Center Director Jennifer Payne, left, and Assistant Director Lauren Osborne lead efforts to improve the quality of life for women with mood disorders.
Center Director Jennifer Payne, left, and Assistant Director Lauren Osborne lead efforts to improve the quality of life for women with mood disorders.
Center Director Jennifer Payne, left, and Assistant Director Lauren Osborne lead efforts to improve the quality of life for women with mood disorders.

Back in 2004, when the Johns Hopkins Women’s Mood Disorders Center opened, its goal was to help women grappling with unstable moods at all stages of life. That goal hasn’t changed, but the need for such services grows ever stronger. The center has tripled its volume of visits from women who are pregnant, postpartum, or facing a menstrual cycle-related mood or anxiety disorder. And its staff handles approximately 250 new consultations a year—up from about 75 a year when the program began.

Now center staff members are in the midst of launching programs to accommodate even more women, says Lauren Osborne, its assistant director. Licensed clinical psychologist Tamar Mendelson, a researcher in the Johns Hopkins Bloomberg School of Public Health, has joined the practice a half day a week, working with social worker Samantha Meilmanto provide individual cognitive behavioral therapy to pregnant or postpartum patients and lead a six-week group cognitive behavioral therapy program for new mothers.

In addition, the center started a two-year fellowship program in reproductive psychiatry. Katherine McEvoy, a former chief resident in the psychiatry department, became its first fellow on July 1. In addition to working in the Women’s Mood Disorders Center and Harriet Lane Maternal Mental Health Clinic, McEvoy will spend time with two new services to be located within obstetrics clinics: a resident clinic in the Johns Hopkins Outpatient Center and a maternal-fetal medicine clinic in The Johns Hopkins Hospital.

Many obstetric providers, says Osborne, are not that comfortable treating even low-level depression and anxiety in pregnancy—or if they are, they don’t know what doses of medications to give. “Dr. McEvoy will be there as a resource to those who want to manage patients themselves or to treat patients with more complex needs,” she says.

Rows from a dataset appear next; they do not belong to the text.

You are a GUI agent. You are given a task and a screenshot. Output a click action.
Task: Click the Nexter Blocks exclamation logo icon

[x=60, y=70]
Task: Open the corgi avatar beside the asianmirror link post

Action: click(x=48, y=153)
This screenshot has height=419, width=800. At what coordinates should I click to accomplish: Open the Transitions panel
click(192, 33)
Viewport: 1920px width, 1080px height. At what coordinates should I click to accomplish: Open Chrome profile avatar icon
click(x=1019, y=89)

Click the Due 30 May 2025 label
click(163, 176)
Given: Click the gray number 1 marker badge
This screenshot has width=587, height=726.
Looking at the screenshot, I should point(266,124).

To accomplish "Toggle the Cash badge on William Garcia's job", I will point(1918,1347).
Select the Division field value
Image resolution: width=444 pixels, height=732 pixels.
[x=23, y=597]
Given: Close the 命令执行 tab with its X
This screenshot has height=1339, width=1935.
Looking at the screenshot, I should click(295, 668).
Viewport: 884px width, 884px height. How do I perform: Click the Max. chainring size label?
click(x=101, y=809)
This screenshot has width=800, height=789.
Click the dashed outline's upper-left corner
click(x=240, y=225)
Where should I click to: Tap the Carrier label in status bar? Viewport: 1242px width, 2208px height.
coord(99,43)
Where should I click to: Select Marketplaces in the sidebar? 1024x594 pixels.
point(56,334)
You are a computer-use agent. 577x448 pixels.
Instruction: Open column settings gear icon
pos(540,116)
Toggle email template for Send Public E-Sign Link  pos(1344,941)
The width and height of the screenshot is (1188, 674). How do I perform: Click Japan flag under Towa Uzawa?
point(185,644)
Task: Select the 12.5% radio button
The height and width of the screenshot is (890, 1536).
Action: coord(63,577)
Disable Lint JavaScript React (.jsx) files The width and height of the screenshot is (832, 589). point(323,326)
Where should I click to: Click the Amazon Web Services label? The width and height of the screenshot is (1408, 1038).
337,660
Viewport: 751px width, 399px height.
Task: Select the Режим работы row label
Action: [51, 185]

“With other problems, you may be able to wait a couple of months to see a doctor,”adds Osborne. “But pregnancy has its own issues, and these women need to be seen before they deliver. We think these clinics will allow us to get these patients in faster by being right on-site.”

 

TAMING POSTPARTUM DEPRESSION

In research news, Jennifer Payne and Lauren Osborne, Women’s Mood Disorder Center director and assistant director, respectively, have found that measuring levels of the hormone allopregnanolone during pregnancy could help predict the risk of developing postpartum depression. Allopregnanolone, measured in nanograms per milliliter, is a metabolite of progesterone. Known for its calming effects, it hits the same brain receptors targeted by benzodiazepines and alcohol. In a study of 62 women diagnosed with mood disorders and followed through pregnancy and the postpartum period, the researchers found that every additional nanogram per milliliter of allopregnanolone measured during the second trimester resulted in a 63 percent reduction in the risk of developing postpartum depression.
Furthermore, the change in allopregnanolone from the second to third trimester was associated with DNA methylation levels of a biomarker in the HP1BP3 gene, previously identified by Payne and epigenetic researcher Zachary Kaminsky to predict postpartum depression. Additional work found that higher levels of the inflammatory cytokine GM-CSF correlated with depression in the third trimester. Osborne and Payne are now looking to replicate the findings in a new cohort of women going forward.
Kaminsky was recently awarded a Maryland Innovation Initiative grant by Tedco for the development of a commercial blood test to identify biomarkers in the HP1BP3 and TTC9B genes that can predict postpartum depression. First up, says Kaminsky, is replicating his and Payne’s research results in a larger patient cohort, with the idea of turning it into a commercial business.